Humble Origins, Humble Beginnings
“And the woman conceived, and bore a son; and when she saw that he was a goodly child, she hid him three months.” – Exodus 2:2
Enslaved, at the bottom of the pyramid of the social structure, and strangers in a land that is not their own (Genesis 15:13). The words of Joseph, pekod pekodti – G-d will surely remember you – drifted across the generations, in the hearts of young and old. The redeemer, foretold, who would free the captives, and bring them to a land of milk and honey. And, he, himself, is born a slave, like unto his brethren, so that from this lowly start, he may serve as interlocutor between G-d and man (Exodus 20:19, Deut. 5:5, Psalm 106:23).

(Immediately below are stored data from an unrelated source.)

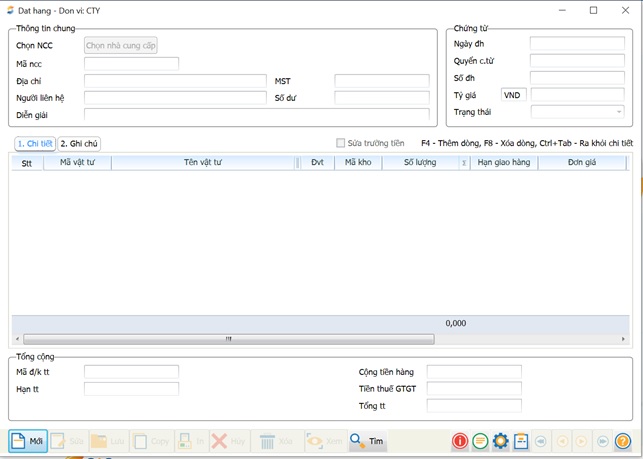The height and width of the screenshot is (459, 643).
Task: Click the green notes list icon
Action: point(480,441)
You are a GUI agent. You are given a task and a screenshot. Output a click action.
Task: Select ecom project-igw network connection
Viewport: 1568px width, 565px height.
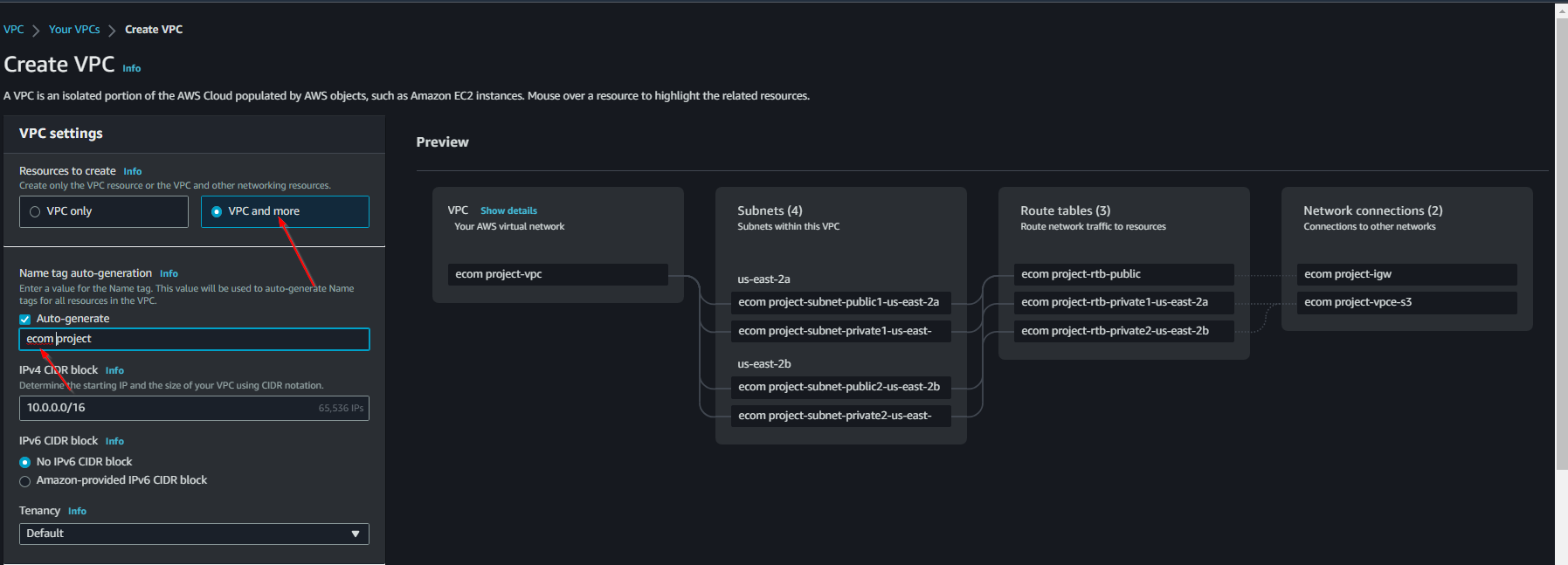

Thus, he enters the world at a time of darkness, when the ruler seeks to prevent his birth. For, Pharaoh had been told by his prognosticators, that a redeemer would be born. Pharaoh makes a drastic attempt to prevent the redeemer from fulfilling his role, by making a decree against all male infant children. Yet, the infant Moses, through divine guidance, is spared from this decree in a remarkable way.

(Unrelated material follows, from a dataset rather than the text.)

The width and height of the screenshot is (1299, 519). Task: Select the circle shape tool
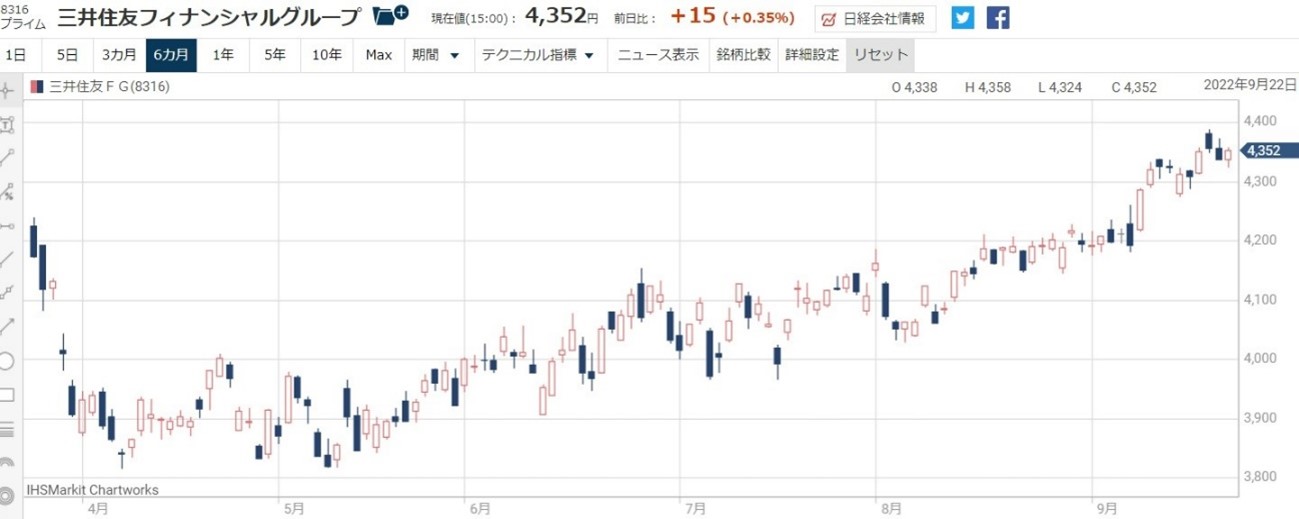point(7,360)
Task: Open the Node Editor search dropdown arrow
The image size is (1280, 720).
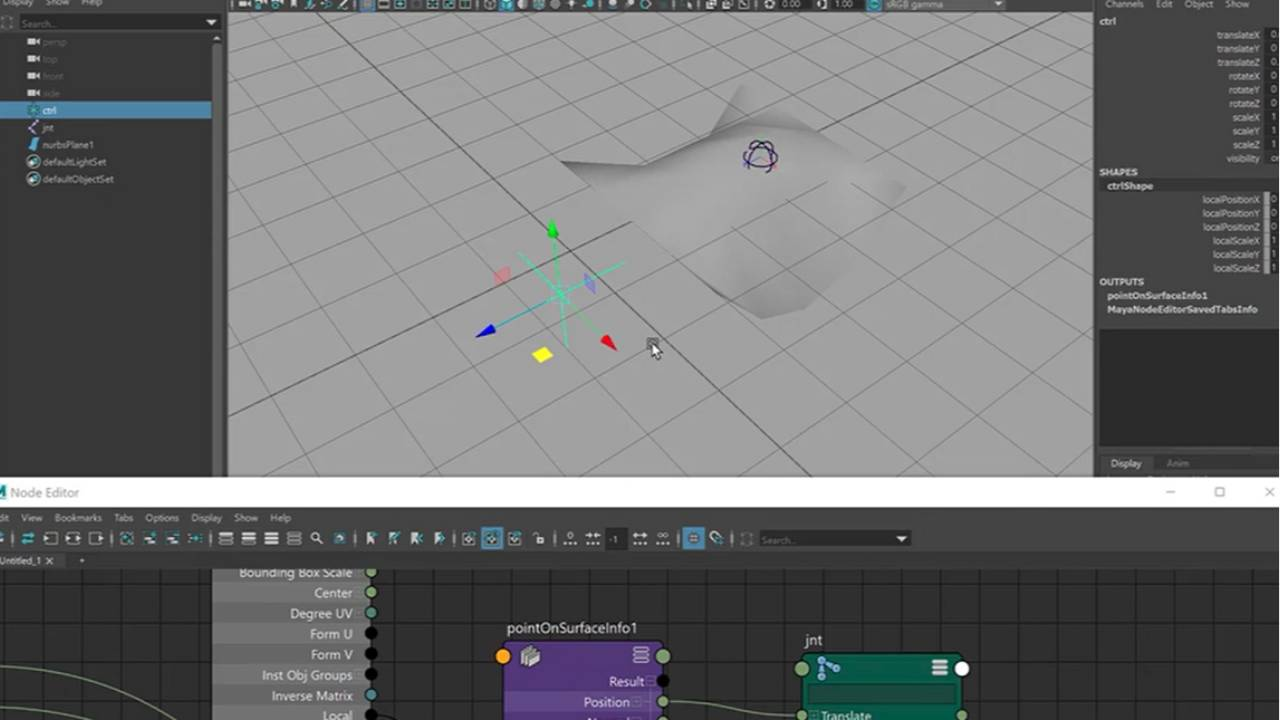Action: click(x=901, y=539)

“And when she could no longer hide him, she took for him an ark made of reeds, and smeared it with tar and pitch, and put the child inside the ark; she placed the ark in the river, near the bank, within a clump of reeds.”
– Exodus 2:3
Pharaoh’s daughter, who traditionally is named Batya, found the babe, had compassion towards the Hebrew child and raised him as her own son in the palace. Moses grew up cognizant of his heritage as a Hebrew, because he was nursed by his natural birth mother. Moreover, this awareness remained with him, in terms of having a clear sense of his own identity as a Hebrew.
And, so, he went out amongst his brethren one day, in his adult years, he sympathized with their persecution. He fled Egypt, because he attempted to foment a rebellion of the Hebrew slaves against Pharaoh. In Midian, he married, and herded sheep for his father-in-law; until one day, he saw something very surprising – a vision of sorts. A bush in flames; yet, the bush was not consumed. An angel appeared to him in the bush; and, G-d spoke to him.

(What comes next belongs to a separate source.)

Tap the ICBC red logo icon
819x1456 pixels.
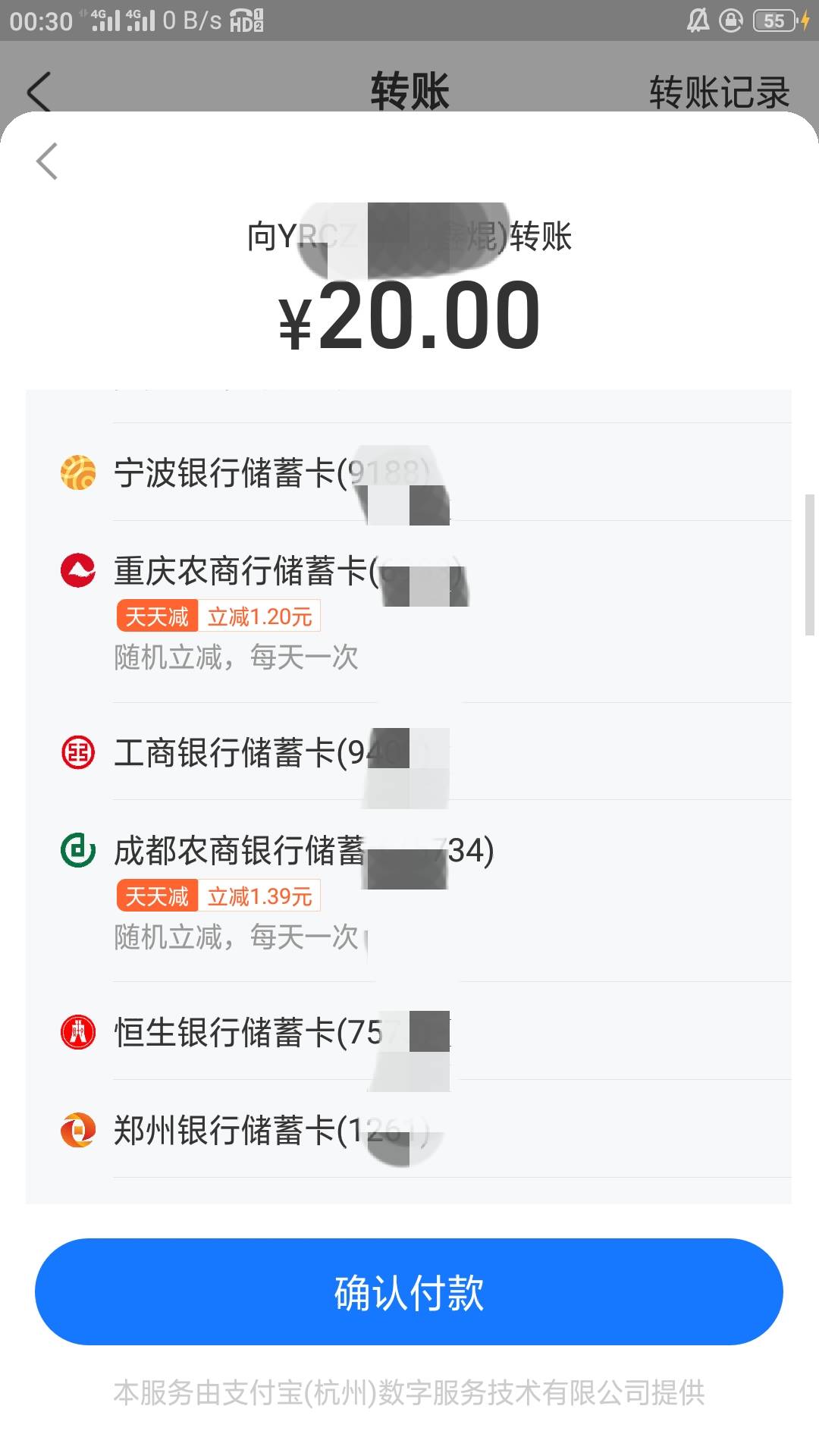[78, 752]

Moshe received his mission from G-d, to serve as the redeemer of his people, the children of Israel. Yet, Moshe, the humblest man alive at the time, as recorded later in Torah, hesitated to take the mission. The L-RD assured him that his older brother Aaron would help him along the way with the mission; and, so, he set out riding on a donkey to Egypt, where his brethren were still enslaved.
“And Aaron spoke all the words which H’Shem had spoken unto Moses, and did the signs in the sight of the people. And the people believed; and when they heard that the L-RD had remembered the children of Israel, and that He had seen their affliction, then they bowed their heads and worshipped” (Exodus 4:30-31, JPS 1917 Tanach).